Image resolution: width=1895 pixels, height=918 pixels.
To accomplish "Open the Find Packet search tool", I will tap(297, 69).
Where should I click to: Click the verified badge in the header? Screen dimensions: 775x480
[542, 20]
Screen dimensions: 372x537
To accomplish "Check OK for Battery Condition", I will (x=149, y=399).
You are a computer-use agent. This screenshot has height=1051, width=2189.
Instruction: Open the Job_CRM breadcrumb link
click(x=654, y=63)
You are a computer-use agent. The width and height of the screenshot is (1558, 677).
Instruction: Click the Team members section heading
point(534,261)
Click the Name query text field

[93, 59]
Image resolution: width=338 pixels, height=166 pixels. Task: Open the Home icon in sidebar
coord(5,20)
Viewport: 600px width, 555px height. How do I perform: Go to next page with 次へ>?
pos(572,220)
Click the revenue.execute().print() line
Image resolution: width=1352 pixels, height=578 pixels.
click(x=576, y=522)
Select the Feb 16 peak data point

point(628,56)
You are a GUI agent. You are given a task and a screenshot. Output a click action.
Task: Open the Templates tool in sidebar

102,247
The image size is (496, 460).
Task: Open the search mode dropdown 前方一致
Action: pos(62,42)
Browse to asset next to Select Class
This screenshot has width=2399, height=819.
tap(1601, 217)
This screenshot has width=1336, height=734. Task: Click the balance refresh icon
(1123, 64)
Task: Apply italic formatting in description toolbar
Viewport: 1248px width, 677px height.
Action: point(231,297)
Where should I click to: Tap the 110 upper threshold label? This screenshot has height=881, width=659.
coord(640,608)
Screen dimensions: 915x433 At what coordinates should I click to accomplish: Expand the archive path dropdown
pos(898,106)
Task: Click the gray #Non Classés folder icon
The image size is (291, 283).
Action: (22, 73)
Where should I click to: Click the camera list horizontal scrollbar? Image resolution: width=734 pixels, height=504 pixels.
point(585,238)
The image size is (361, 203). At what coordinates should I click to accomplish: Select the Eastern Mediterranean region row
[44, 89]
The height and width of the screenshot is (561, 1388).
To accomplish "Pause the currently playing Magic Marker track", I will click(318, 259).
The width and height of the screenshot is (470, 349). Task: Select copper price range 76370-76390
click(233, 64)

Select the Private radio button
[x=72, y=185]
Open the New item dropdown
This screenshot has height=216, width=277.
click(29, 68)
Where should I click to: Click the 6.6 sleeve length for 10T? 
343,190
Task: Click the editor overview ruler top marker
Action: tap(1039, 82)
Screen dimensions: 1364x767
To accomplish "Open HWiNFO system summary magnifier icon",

> WRITTEN PROBLEM: Copy out all of the material above word for word, from its first line to its last.

> RESULT OF THE TASK:
Image resolution: width=1895 pixels, height=918 pixels.
To accomplish "Open the Find Packet search tool", I will tap(297, 69).
Where should I click to: Click the verified badge in the header? Screen dimensions: 775x480
[542, 20]
Screen dimensions: 372x537
To accomplish "Check OK for Battery Condition", I will (x=149, y=399).
You are a computer-use agent. This screenshot has height=1051, width=2189.
Instruction: Open the Job_CRM breadcrumb link
click(x=654, y=63)
You are a computer-use agent. The width and height of the screenshot is (1558, 677).
Instruction: Click the Team members section heading
point(534,261)
Click the Name query text field

[93, 59]
Image resolution: width=338 pixels, height=166 pixels. Task: Open the Home icon in sidebar
coord(5,20)
Viewport: 600px width, 555px height. How do I perform: Go to next page with 次へ>?
pos(572,220)
Click the revenue.execute().print() line
Image resolution: width=1352 pixels, height=578 pixels.
click(x=576, y=522)
Select the Feb 16 peak data point

point(628,56)
You are a GUI agent. You are given a task and a screenshot. Output a click action.
Task: Open the Templates tool in sidebar

102,247
The image size is (496, 460).
Task: Open the search mode dropdown 前方一致
Action: pos(62,42)
Browse to asset next to Select Class
This screenshot has width=2399, height=819.
tap(1601, 217)
This screenshot has width=1336, height=734. Task: Click the balance refresh icon
(1123, 64)
Task: Apply italic formatting in description toolbar
Viewport: 1248px width, 677px height.
Action: point(231,297)
Where should I click to: Tap the 110 upper threshold label? This screenshot has height=881, width=659.
coord(640,608)
Screen dimensions: 915x433 At what coordinates should I click to accomplish: Expand the archive path dropdown
pos(898,106)
Task: Click the gray #Non Classés folder icon
The image size is (291, 283).
Action: (22, 73)
Where should I click to: Click the camera list horizontal scrollbar? Image resolution: width=734 pixels, height=504 pixels.
point(585,238)
The image size is (361, 203). At what coordinates should I click to accomplish: Select the Eastern Mediterranean region row
[44, 89]
The height and width of the screenshot is (561, 1388).
To accomplish "Pause the currently playing Magic Marker track", I will click(318, 259).
The width and height of the screenshot is (470, 349). Task: Select copper price range 76370-76390
click(233, 64)

Select the Private radio button
[x=72, y=185]
Open the New item dropdown
This screenshot has height=216, width=277.
click(29, 68)
Where should I click to: Click the 6.6 sleeve length for 10T? 
343,190
Task: Click the editor overview ruler top marker
Action: tap(1039, 82)
Screen dimensions: 1364x767
To accomplish "Open HWiNFO system summary magnifier icon",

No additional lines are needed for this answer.